* [What this exercise asks]
1) In the court opinion, print the passage from "Rule 12 of the" to "liability in damages." word for word.
2) Render this sentence from the court opinion in Spanish: "Plaintiff argues that violations of rule 12 by attorneys render such attorneys liable in damages."

* [Extracted text]
The briefs discuss the liability of a client for conduct of so-called “house counsel.” The complaint before us alleges that Pruitt and Lemon were hired by both Sears and its attorneys and that both the attorneys and Sears retained the right to control the activities of Pruitt and Pruitt’s employees. Consequently, on the record before us, we need not reach the question of any vicarious liability on the part of Sears for the attorneys’ *658 conduct. Insofar as the conduct of Pruitt and Lemon is concerned, the complaint alleges conduct by Sears itself. 2

IV

Plaintiff’s first argument is that the intrusion into the attorney-client relationship between plaintiff and her attorneys, as alleged in plaintiff’s fifth cause of action, is a tort, for which the client may recover damages.

Rule 12 of the Rules of Professional Conduct provides: “A member of the State Bar shall not communicate with a party represented by counsel upon a subject of controversy, in the absence and without the consent of such counsel. This rule shall not apply to communications with a public officer, board, committee or body.” Plaintiff argues that violations of rule 12 by attorneys render such attorneys liable in damages. There is no authority for plaintiff’s contention. A violation of rule 12 subjects an attorney to disciplinary proceedings (Abeles v. State Bar (1973) 9 Cal.3d 603 [108 Cal.Rptr. 359, 510 P.2d 719]; Mitton v. State Bar (1969) 71 Cal.2d 525, 534 [78 Cal.Rptr. 649, 455 P.2d 753]); the Mitton case is not authority for the proposition that a violation of rule 12 subjects an attorney to liability in damages.

* [Collected data]
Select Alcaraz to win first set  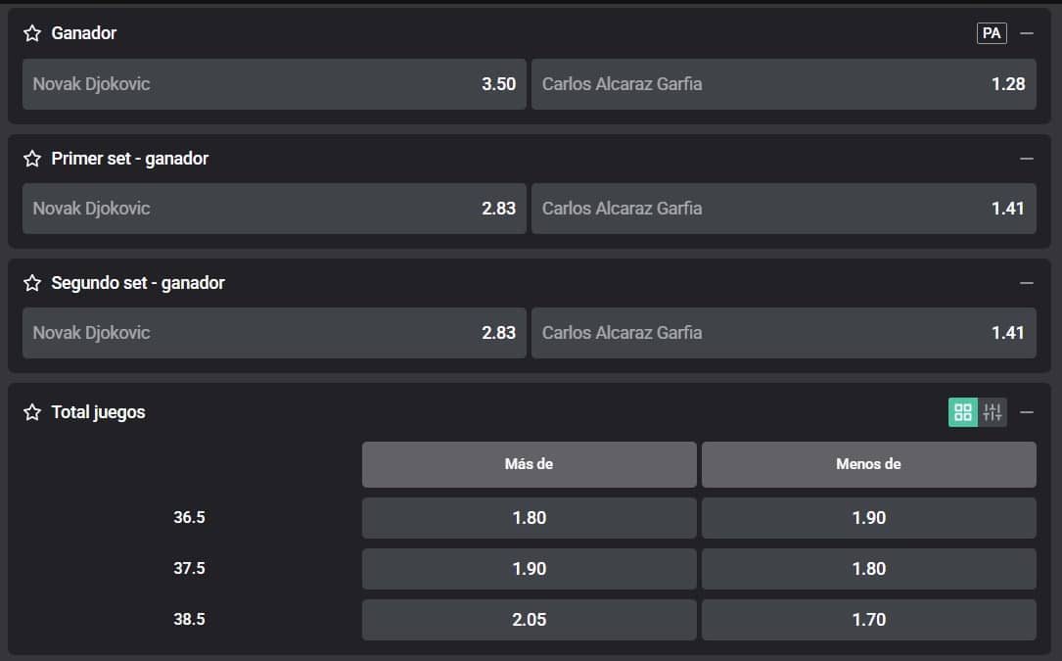[x=783, y=209]
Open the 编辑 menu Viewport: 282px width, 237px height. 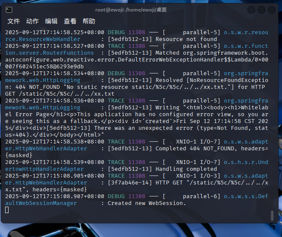coord(51,21)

* [The solutions]
1)
Rule 12 of the Rules of Professional Conduct provides: “A member of the State Bar shall not communicate with a party represented by counsel upon a subject of controversy, in the absence and without the consent of such counsel. This rule shall not apply to communications with a public officer, board, committee or body.” Plaintiff argues that violations of rule 12 by attorneys render such attorneys liable in damages. There is no authority for plaintiff’s contention. A violation of rule 12 subjects an attorney to disciplinary proceedings (Abeles v. State Bar (1973) 9 Cal.3d 603 [108 Cal.Rptr. 359, 510 P.2d 719]; Mitton v. State Bar (1969) 71 Cal.2d 525, 534 [78 Cal.Rptr. 649, 455 P.2d 753]); the Mitton case is not authority for the proposition that a violation of rule 12 subjects an attorney to liability in damages.

2) La demandante sostiene que las infracciones de la regla 12 cometidas por abogados hacen a dichos abogados responsables por daños y perjuicios.